## Что нужно сделать
Перепечатайте без единого изменения отрезок материала от строки, где стоит «You are a GUI», по строку, где стоит «Task: Click on», включая обе эти строки.

## Исходные данные

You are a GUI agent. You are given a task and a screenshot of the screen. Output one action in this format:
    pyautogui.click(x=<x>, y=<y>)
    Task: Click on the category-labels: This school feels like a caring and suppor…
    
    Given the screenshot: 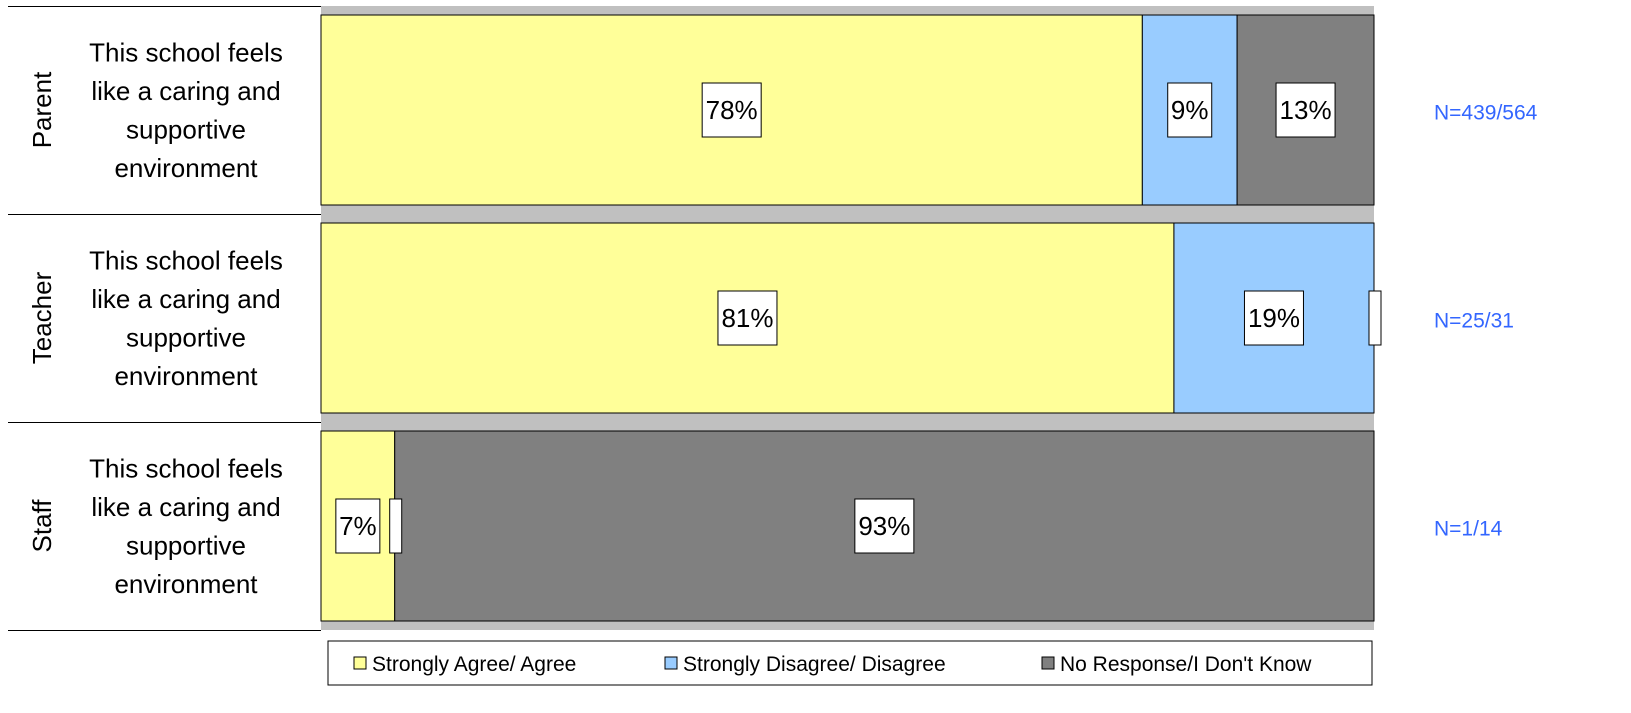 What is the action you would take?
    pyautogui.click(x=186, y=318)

==

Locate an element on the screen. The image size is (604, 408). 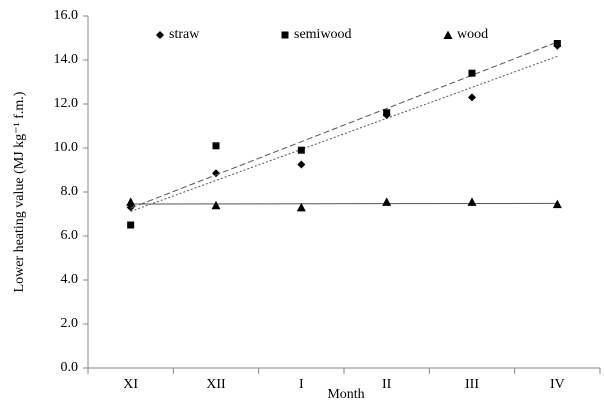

* * *

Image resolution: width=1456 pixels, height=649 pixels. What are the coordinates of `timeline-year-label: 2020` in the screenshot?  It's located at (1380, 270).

## Ответ к заданию
You are a GUI agent. You are given a task and a screenshot of the screen. Output one action in this format:
    pyautogui.click(x=<x>, y=<y>)
    Task: Click on the category-labels: This school feels like a caring and suppor…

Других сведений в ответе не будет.